During the course of my student's thesis at the LMS, I researched the LV2 Audio Plugin Standard and developed a simple plugin that is capable of physically simulating the vibrations of a guitar string using the Functional Transformation Method. The plugin is playable via MIDI. It is based in part on the VST-plugin "FTM String" by Daniel Maaß, on the VST-plugin "FTM Psycho String" by Alexander Müller and on the LV2-plugin "Simple Sine Generator" by Nedko Arnaudov.
Basics of physical Simulation
Vibrating objects such as guitar strings vibrate in a complex pattern which is determined by a lot of factors like the geometry of the object, the material it is made of, the tension the object is under and so on. By assuming certain simplifications to these conditions and neglecting minor factors, it is possible to formulate a partial differential equation (PDE) which describes the vibration of the object in a simplified, but still adequately detailed fashion. Solving this PDE leads to a mathematical solution of the vibration of the object. However, since these PDEs tend to be very complex, they generally can not be solved analytically and instead, a numerical solution is desired.
The Functional Transformation Method (FTM)
The Functional Transformation Method was developed at the Chair of Multimedia Communications and Signal Processing as a method for physical simulation of real-word vibrant systems like guitar strings or membranes. The oscillation of the string can be described by a partial differential equation (PDE) which contains the numerous physical parameters of the string. By a series of integral transformations (namely the Laplace transform and the Sturm-Liouville transform), the PDE is transformed into a multidimensional transfer function, which can be discretized for example with the impulse invariant transformation (IIT). By applying the inverse Sturm-Liouville transform and the inverse Z-transform the discrete transfer function can be transformed back into the discrete time and space domain. This yields a discrete solution of the partial differential equation which can be implemented easily in common programming languages such as Matlab or C.
The LV2 Audio Plugin Standard
This task is accomplished by separating static data and the actual code of the plugin in different files. The static data, e.g. information about the plugin author, audio and midi ports of the plugin etc. are stored in RDF files, which are simple, easily readable textfiles that are written in the so-called Turtle syntax. The necessary components to set up a LV2 environment are found in the LV2 Core Package, available at this location. The lv2_guitar plugin was developed using version 2.0 of the core package; however at the time of writing this page version 3.0 was the latest core package available. This should not be a problem, however, since revisions of LV2 should be backwards compatible. Mainly, the core package consists of a C header file lv2.h and the RDF Schema for LV2 plugins lv2.ttl.

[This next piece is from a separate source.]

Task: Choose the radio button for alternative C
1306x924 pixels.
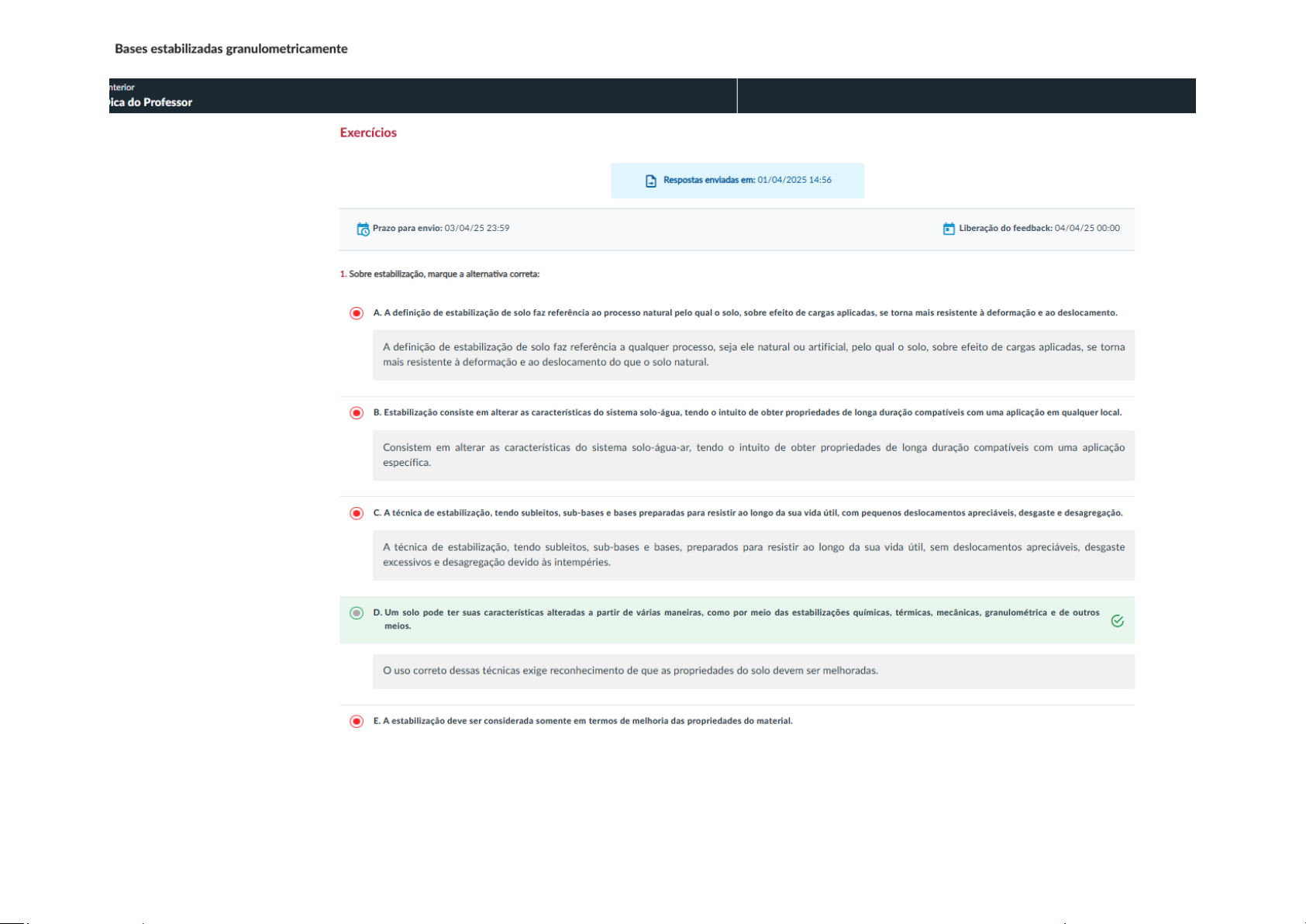Action: [x=357, y=513]
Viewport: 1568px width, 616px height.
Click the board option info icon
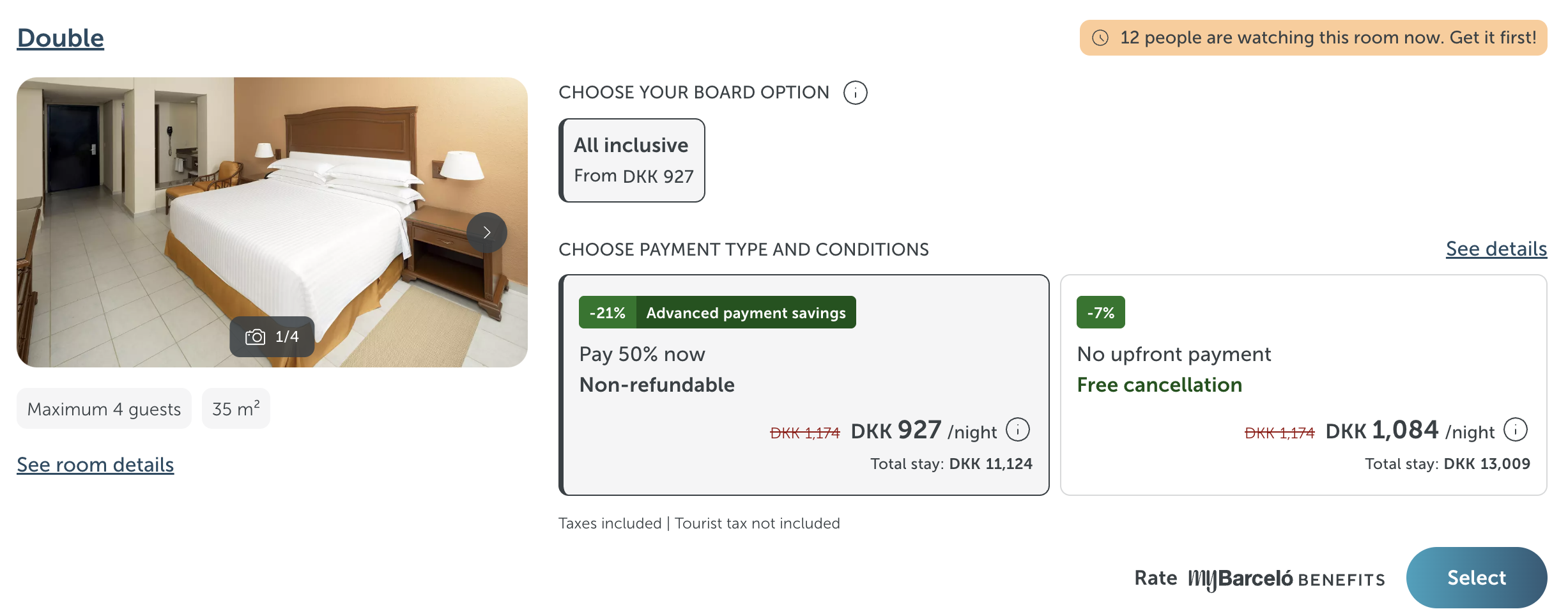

To run a plugin, a host application is needed. There are numerous host applications available, the plugin lv2_guitar was successfully tested with lv2_jack_host from the Simple C library for LV2 hosts by Dave Robillard and with Elven by Lars Luthman (this host application however is not compatible with LV2 revision 3, according to the author).
Plugins can be written in C or C++ and are compiled as shared object files (dynamic libraries) that can be loaded by the host application. A plugin typically consists of several files (at least the binary and the mandatory RDF file manifest.ttl), which are stored within the same directory. Such a directory is called a bundle.
The lv2_guitar Plugin
The plugin consists of the following files:
The file lv2_guitar.c contains the sourcecode of the plugin, which is compiled into a dynamic library lv2_guitar.so. The RDF-files manifest.ttl and lv2_guitar.ttl contain the static information data for the plugin, which is mainly information about the input- and output-ports of the plugin (it would have been possible to collect all the information in manifest.ttl, but it is considered good practice to collect all plugin-specific information in a separate file). install_lv2.sh and remove_lv2.sh are shell-scripts that are called by the Makefile when make is called with the options install or uninstall.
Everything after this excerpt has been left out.